Agrarförderung

Waldprämie: Zugriff auf Berufsgenossenschaftsdaten möglich

Josef Koch
Josef Koch
am Donnerstag, 05.11.2020 - 11:40

Um die Auszahlung der Waldhektarprämie zu beschleunigen, hat der Bundestag eine entsprechende Gesetzesänderung beschlossen.

Deutscher Bundestag

Die rechtlichen Grundlagen für die Auszahlung der Waldhektarprämie hat der Bundestag heute (5.11.) beschlossen. So erfolgt eine Änderung im Siebten Buch Sozialgesetzbuch, mit der Anträge auf waldflächenbezogene Prämien aus dem Corona-Konjunkturpaket schnell und unbürokratisch ausgezahlt werden können. Dabei geht es darum, dass die Fachagentur Nachwachsende Rohstoffe (FNR), die für die Abwicklung zuständig ist, auf die Daten der Beitragsbescheide der landwirtschaftlichen Berufsgenossenschaft zugreiffen kann.

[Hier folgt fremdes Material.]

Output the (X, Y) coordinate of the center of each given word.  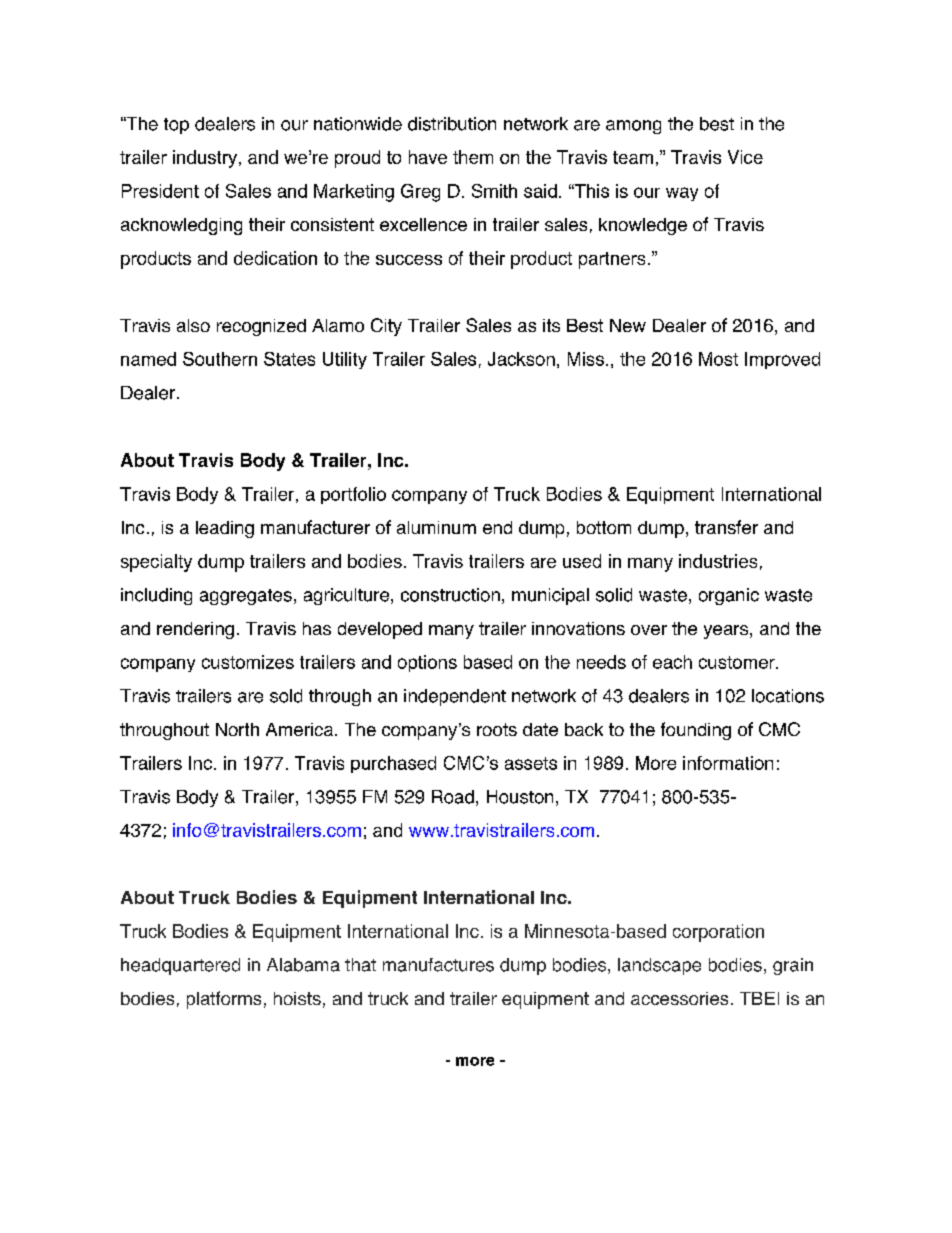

Nach Auffassung des Agrarsprechers der CDU/CSU-Fraktion, Albert Stegemann, schafft die  Gesetzesänderung die Basis, damit die 500 Millionen Euro umfassenden Waldhilfen aus dem Corona-Konjunkturprogramm schnell und unbürokratisch durch die Fachagentur Nachwachsende Rohstoffe an die vielen privaten und kommunalen Waldbesitzer abfließen können.

"Dafür muss nun schnellstmöglich die entsprechende Richtlinie auf den Weg gebracht, die unter anderem definiert, wer unter welchen Voraussetzungen antragsberechtigt ist", so der Bundestagsabgeordnete. "Unsere Waldbauern brauchen die finanzielle Unterstützung, um Verluste auszugleichen, das Schadholz aus dem Wald zu schaffen und die Wälder klimastabil umzubauen."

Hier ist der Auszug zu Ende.